You are here

Harvard Forest >

Harvard Forest REU Symposium Abstract 2017

  • Title: Data Provenance in R and Python Across Multiple Scripts
  • Author: Connor L Gregorich-Trevor (Grinnell College)
  • Abstract:

    New research often involves extending a previous scientific study. To do this, a scientist may need to recreate and modify the procedure or methods of an existing study in order to obtain results. Extension is important, since it is one of the foundations for research and increasing scientific knowledge. Scientific studies can contain information that is crucial to their replication and extension, such as how the data in the study were collected, the conditions under which they were obtained, and what processes and transformations they went through. These details and the complete history of data is known as data provenance. Many studies lack information about how their data were collected or processed, yielding little in the way of provenance and making them very difficult to replicate or verify the reliability of. In my research, I worked with Emery Boose, Barbara Lerner, and Matthew Lau on RDataTracker and DDG Explorer.

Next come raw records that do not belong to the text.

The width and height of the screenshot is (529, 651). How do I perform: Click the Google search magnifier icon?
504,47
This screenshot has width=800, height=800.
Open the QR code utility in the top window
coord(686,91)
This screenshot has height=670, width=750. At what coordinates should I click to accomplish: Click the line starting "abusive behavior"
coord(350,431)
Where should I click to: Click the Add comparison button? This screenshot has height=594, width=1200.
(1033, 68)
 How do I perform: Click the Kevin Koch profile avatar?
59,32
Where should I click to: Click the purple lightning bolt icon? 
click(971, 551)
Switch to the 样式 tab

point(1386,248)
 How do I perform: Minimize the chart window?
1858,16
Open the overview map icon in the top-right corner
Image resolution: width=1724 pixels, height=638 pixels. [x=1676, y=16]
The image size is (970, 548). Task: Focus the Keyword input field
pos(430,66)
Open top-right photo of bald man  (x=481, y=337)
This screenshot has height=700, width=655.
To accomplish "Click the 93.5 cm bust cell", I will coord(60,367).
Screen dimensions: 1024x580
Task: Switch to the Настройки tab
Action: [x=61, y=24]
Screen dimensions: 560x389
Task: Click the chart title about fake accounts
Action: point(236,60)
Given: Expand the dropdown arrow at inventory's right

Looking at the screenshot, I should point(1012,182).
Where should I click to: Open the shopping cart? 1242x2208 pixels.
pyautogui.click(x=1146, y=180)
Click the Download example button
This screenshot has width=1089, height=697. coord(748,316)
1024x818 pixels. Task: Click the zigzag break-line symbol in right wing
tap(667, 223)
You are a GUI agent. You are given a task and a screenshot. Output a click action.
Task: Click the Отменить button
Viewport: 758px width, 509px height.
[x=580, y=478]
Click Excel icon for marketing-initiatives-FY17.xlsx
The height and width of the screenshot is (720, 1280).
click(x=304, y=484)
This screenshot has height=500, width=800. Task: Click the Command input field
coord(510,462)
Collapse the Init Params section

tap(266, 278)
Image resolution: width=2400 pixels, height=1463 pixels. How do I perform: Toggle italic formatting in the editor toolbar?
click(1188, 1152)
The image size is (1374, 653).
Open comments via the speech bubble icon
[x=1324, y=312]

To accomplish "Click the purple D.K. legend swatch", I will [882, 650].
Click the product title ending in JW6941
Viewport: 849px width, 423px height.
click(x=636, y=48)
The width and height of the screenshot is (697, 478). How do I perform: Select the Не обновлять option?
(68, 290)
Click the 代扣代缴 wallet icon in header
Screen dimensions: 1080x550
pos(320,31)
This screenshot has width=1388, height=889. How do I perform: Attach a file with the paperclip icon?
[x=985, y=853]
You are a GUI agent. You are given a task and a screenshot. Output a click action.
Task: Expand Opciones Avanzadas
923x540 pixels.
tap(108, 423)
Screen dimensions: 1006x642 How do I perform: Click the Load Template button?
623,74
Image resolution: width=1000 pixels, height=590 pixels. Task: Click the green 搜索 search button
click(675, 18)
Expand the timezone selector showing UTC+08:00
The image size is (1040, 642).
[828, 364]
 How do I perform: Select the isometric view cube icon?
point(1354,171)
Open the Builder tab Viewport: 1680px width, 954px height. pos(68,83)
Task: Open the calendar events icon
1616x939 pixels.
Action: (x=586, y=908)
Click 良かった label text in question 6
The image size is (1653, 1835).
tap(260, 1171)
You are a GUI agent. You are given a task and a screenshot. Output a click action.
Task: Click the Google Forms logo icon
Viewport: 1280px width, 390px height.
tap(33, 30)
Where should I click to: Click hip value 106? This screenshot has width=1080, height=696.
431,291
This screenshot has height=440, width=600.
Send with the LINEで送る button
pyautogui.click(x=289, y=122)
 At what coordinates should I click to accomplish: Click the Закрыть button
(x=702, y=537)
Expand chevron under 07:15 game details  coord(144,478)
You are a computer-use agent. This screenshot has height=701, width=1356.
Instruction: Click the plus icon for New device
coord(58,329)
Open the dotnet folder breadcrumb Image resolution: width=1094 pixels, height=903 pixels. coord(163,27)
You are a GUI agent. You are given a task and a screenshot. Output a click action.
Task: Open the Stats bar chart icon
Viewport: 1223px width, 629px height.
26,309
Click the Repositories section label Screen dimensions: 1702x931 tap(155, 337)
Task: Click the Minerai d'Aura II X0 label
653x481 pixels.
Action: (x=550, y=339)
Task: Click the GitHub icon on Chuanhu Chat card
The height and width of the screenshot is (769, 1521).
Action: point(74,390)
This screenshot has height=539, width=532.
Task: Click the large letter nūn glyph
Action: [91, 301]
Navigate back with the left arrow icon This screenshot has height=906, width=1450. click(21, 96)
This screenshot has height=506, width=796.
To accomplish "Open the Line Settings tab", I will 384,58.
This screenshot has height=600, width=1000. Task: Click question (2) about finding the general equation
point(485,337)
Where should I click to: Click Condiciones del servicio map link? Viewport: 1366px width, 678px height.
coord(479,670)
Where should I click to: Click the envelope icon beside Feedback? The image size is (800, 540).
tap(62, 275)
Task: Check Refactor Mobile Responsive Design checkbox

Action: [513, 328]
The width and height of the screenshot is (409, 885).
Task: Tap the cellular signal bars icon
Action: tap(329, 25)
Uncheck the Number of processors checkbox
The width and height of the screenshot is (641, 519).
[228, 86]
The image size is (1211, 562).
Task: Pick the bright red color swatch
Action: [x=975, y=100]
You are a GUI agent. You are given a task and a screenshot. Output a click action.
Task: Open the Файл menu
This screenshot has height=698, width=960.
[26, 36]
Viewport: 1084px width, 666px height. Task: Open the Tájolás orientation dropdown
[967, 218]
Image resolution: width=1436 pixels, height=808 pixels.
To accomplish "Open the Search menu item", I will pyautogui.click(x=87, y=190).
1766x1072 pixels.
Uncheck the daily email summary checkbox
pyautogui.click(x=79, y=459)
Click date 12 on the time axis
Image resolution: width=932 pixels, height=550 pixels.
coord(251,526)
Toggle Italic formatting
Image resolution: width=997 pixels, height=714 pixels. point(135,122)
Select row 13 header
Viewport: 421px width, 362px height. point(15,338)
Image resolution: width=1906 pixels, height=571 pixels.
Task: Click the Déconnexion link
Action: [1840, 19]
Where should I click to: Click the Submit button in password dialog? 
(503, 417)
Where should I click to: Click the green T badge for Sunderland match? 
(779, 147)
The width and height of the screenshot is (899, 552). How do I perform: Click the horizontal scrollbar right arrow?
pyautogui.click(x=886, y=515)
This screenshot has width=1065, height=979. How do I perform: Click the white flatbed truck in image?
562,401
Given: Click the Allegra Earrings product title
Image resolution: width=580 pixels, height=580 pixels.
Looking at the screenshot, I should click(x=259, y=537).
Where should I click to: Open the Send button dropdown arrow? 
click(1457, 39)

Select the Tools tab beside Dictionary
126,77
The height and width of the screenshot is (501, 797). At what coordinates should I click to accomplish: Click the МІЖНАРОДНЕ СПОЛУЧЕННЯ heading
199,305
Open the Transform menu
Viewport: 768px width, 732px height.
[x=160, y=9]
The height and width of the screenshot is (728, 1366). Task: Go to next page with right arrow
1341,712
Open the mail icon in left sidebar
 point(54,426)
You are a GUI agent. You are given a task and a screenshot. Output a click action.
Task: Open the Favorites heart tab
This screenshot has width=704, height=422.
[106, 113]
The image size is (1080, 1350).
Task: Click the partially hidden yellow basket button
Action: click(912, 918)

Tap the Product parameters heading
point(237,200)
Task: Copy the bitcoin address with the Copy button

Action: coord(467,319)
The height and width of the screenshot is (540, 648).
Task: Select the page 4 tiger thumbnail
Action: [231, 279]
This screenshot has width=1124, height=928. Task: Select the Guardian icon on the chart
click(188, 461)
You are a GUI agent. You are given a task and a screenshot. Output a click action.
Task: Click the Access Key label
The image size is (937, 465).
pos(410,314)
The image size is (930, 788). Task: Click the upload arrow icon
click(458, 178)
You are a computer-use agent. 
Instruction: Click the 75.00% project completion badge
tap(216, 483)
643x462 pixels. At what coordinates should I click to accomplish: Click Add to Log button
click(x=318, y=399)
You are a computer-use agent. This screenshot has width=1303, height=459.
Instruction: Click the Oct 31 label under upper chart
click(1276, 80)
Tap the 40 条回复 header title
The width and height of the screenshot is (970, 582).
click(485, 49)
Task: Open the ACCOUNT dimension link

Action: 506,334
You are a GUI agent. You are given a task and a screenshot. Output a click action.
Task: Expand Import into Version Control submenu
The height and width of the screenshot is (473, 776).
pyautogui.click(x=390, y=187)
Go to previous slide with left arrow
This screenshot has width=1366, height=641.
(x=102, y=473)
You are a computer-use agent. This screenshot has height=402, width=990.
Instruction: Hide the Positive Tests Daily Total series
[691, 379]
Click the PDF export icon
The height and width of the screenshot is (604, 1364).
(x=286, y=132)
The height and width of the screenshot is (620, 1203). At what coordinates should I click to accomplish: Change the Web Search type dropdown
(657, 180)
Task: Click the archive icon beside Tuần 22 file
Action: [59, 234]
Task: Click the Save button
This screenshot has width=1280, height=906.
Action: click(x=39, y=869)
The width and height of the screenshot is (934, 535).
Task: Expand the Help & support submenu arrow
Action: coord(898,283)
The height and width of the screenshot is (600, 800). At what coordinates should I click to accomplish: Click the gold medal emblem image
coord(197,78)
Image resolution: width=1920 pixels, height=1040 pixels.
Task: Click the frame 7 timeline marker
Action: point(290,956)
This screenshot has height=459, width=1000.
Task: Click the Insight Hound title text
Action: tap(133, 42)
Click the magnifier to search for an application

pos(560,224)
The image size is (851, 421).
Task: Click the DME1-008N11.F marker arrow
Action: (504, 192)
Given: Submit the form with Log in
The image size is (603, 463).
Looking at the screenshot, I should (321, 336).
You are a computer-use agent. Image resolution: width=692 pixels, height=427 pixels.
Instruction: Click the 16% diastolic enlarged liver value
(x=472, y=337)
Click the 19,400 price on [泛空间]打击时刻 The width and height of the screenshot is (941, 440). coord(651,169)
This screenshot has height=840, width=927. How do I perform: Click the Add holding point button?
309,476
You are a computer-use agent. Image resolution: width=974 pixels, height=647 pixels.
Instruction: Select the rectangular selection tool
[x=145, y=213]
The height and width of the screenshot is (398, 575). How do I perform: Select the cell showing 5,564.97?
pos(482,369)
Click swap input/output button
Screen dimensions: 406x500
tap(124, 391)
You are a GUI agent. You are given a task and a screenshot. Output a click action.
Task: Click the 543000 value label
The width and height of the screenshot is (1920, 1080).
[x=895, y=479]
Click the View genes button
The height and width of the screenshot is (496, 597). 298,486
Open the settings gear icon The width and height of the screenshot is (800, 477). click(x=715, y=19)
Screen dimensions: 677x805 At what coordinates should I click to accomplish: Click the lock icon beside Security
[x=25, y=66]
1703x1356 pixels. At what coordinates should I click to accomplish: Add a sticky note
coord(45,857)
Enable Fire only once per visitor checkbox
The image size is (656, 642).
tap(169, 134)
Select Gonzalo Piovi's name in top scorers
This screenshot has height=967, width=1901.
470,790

RDataTracker is a program which captures provenance of programs and analyses run in the R programming language, and DDG Explorer creates visualizations of the program flow. I modified these programs so that they can be used to track data through workflows composed of multiple R and Python scripts by matching input and output files. With this new feature, scientists will be able to gather provenance when using a combination of different languages to interact with their data, as well as focus on provenance across multiple scripts, leading to greater transparency and easier replication.

  • Research Category: Ecological Informatics and Modelling